Other cases aren’t quite as straightforward, though, and each option—to admit or send home—carries its own degree of risk. Hospital stays can potentially expose patients to infections or trigger declines in cognition and mobility for older patients. On the flip side, sending home a patient introduces another set of threats.
In the moment, it’s difficult for medical staff to determine the risks associated with each choice. Gabriel Zayas-Caban, an assistant professor of industrial and systems engineering at the University of Wisconsin-Madison, and collaborators have created a framework for determining the impact of admission decisions on patient outcomes.
In a paper published June 11, 2019, in the journal Statistics in Medicine, the researchers used their approach to analyze data from emergency departments in the University of Michigan Health System over a three-year span.
Their method estimated that admitting patients with higher health needs greatly reduced their 30-day risk of both returning to the emergency department and being readmitted. Conversely, admitting patients with lower health needs actually slightly increased their 30-day risks of revisits and readmission.
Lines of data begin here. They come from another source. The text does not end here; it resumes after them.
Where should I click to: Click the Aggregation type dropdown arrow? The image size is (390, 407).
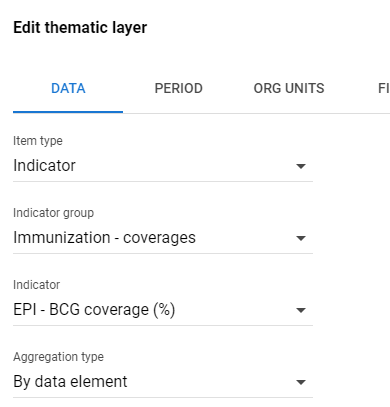(x=301, y=382)
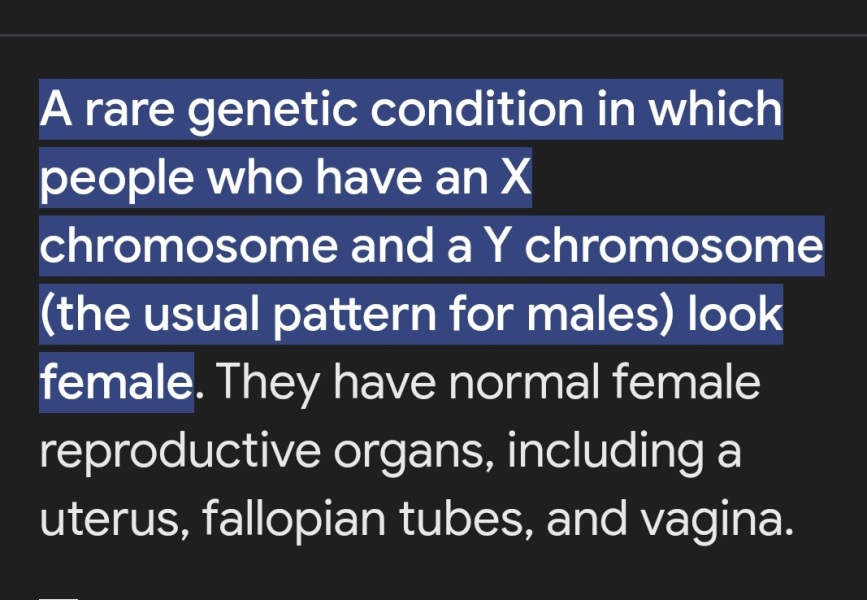Click the small white icon below the paragraph
The image size is (867, 600).
[58, 596]
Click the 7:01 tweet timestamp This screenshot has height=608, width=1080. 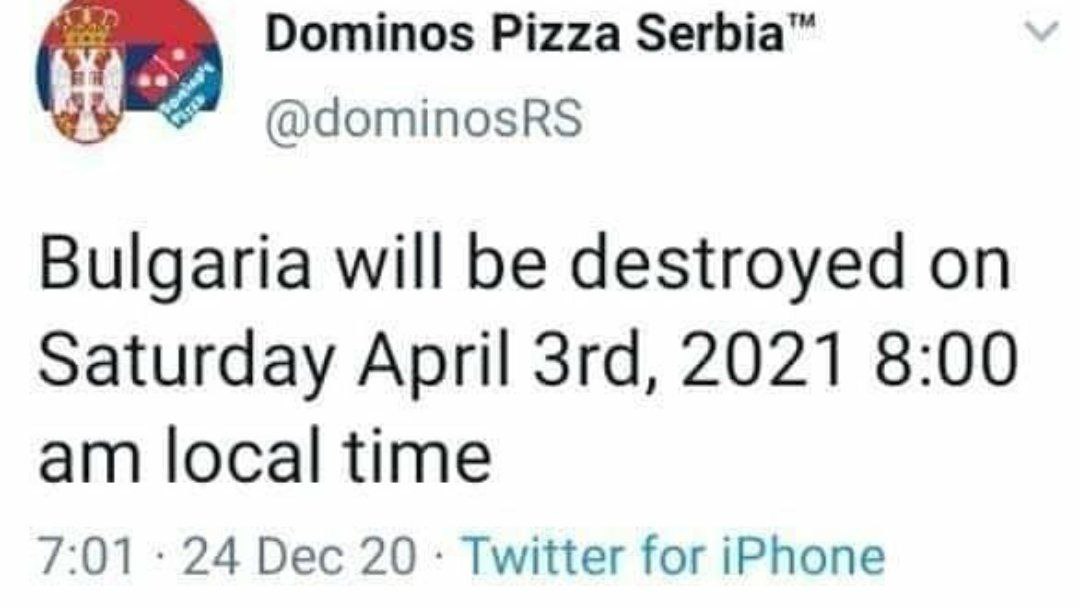(84, 556)
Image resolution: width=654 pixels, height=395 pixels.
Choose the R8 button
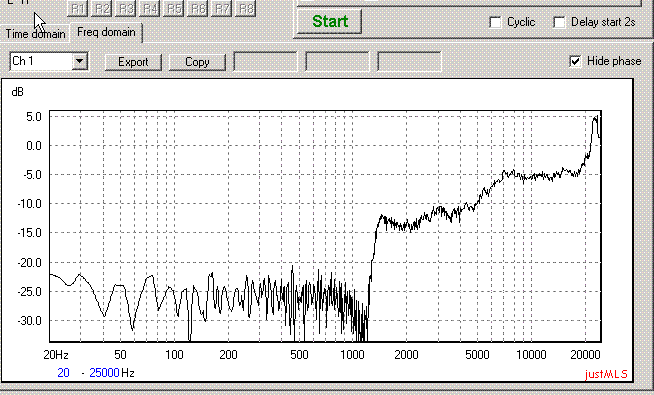pos(246,8)
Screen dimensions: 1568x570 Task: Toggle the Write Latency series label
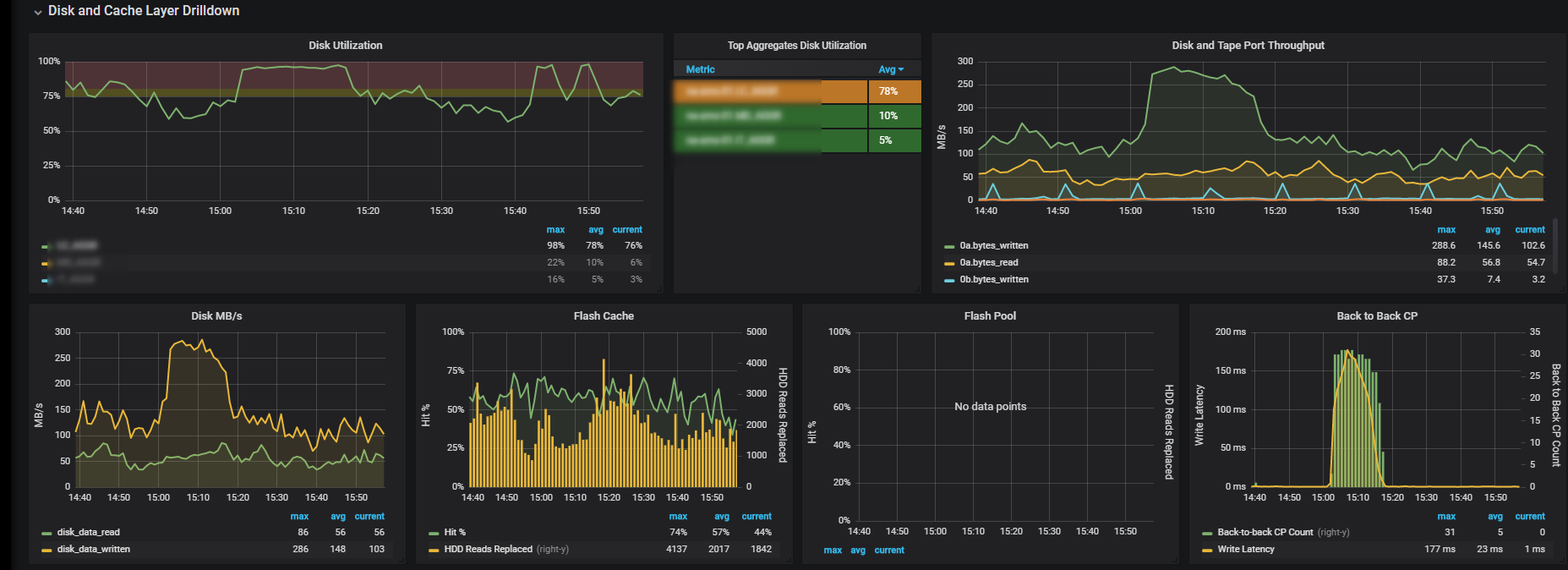point(1245,549)

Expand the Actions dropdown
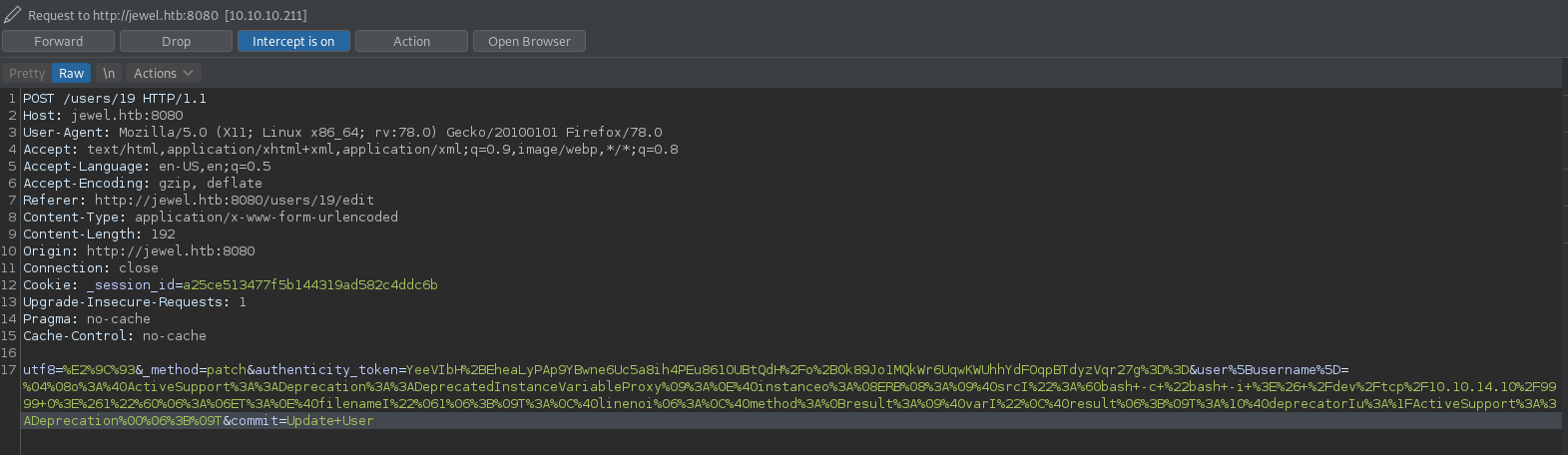click(163, 73)
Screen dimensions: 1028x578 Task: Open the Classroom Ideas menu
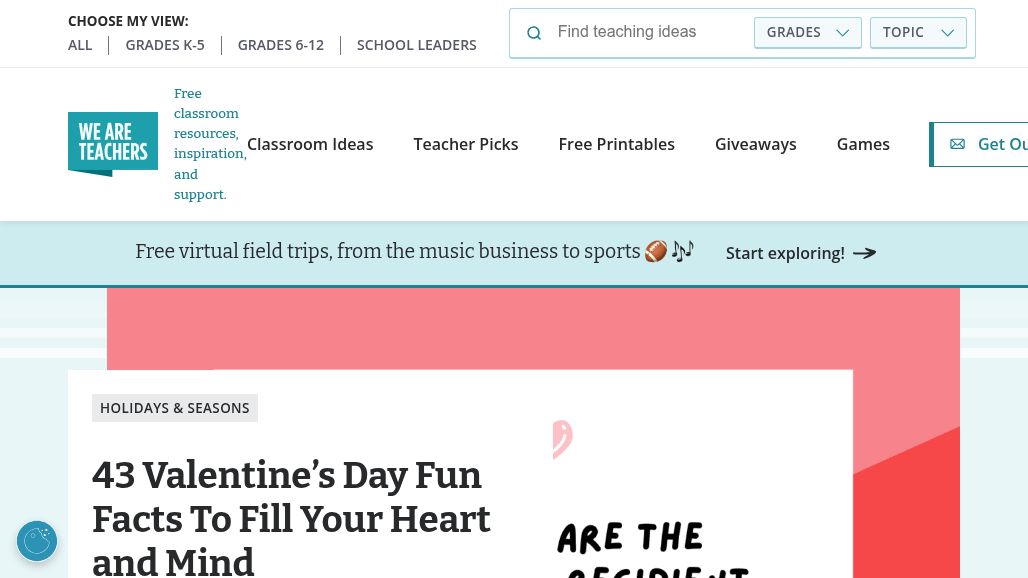click(310, 144)
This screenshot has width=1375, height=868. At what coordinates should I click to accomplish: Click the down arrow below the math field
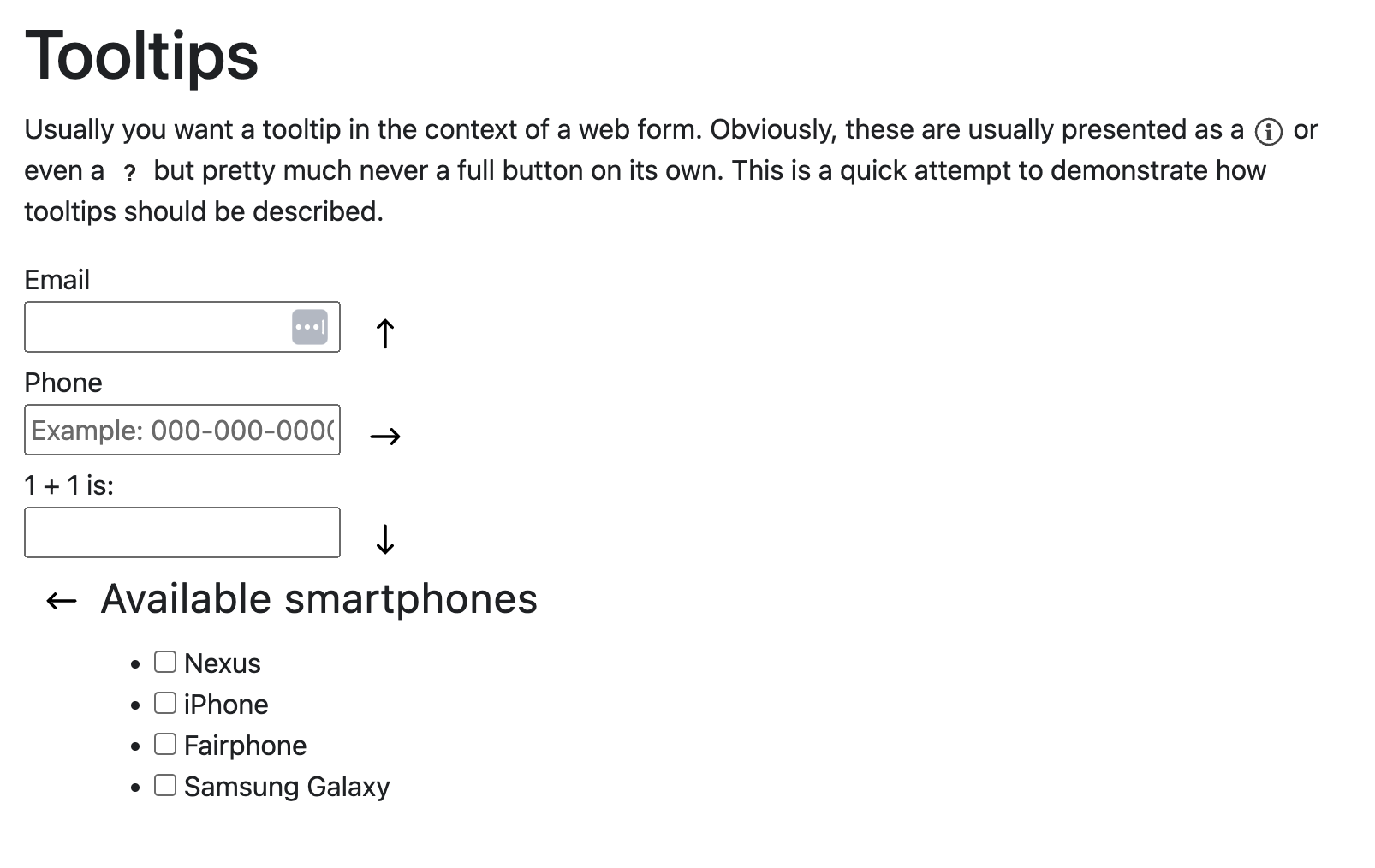pyautogui.click(x=385, y=539)
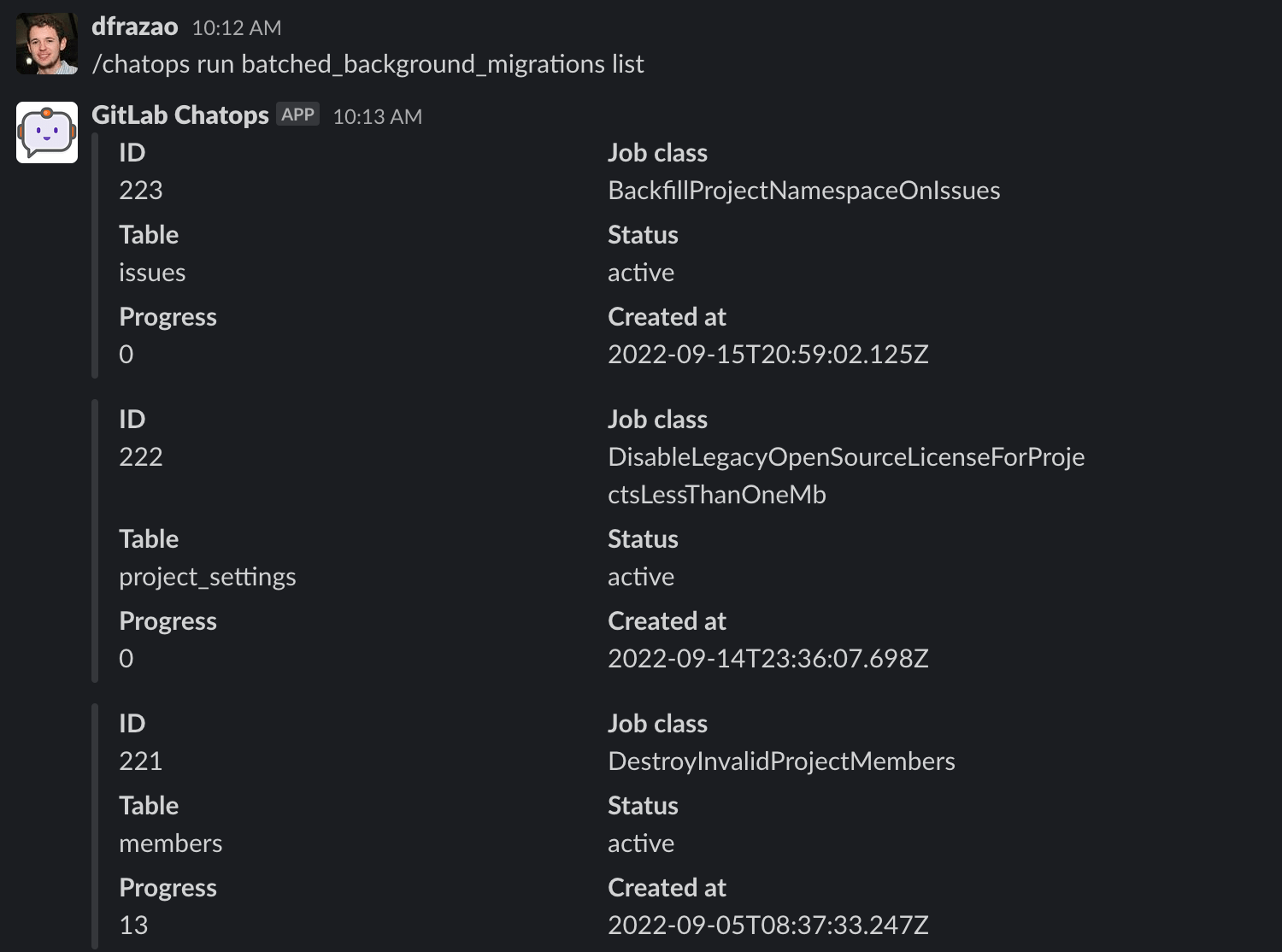Open dfrazao username profile link
This screenshot has height=952, width=1282.
point(134,27)
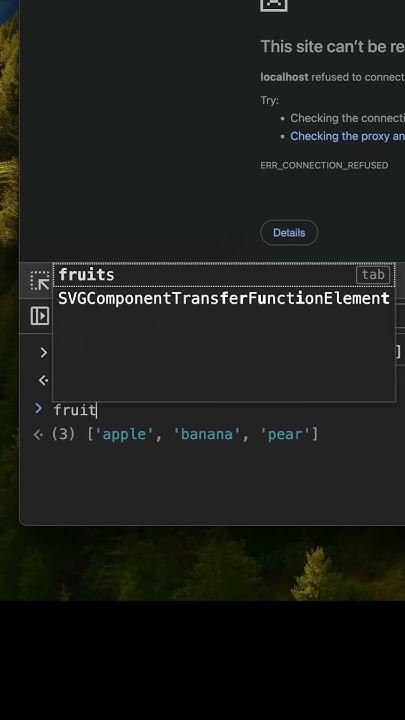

To cut through the obvious reality—patients who are admitted are typically in worse condition—and isolate the influence of solely the admission decision on outcomes, Zayas-Caban and his partners employed a technique called causal inference, which establishes a cause-and-effect relationship.
Moving forward, Zayas-Caban would like to use the method to home in on admissions risks for specific patient populations.
“Our hope is that our approach can provide an evidence base for supporting emergency department decisions by care providers,” he says. “For example, our approach may suggest whether admitting fewer older adults presenting with chest pain would reduce mortality rates.”
Zayas-Caban collaborated on the research with Amy Cochran, a research associate in the Department of Biostatistics and Medical Informatics at UW-Madison; Paul Rathouz, a visiting professor and former chair of the Department of Biostatistics and Medical Informatics at UW-Madison; and Keith Kocher, an assistant professor and physician in emergency medicine at the University of Michigan.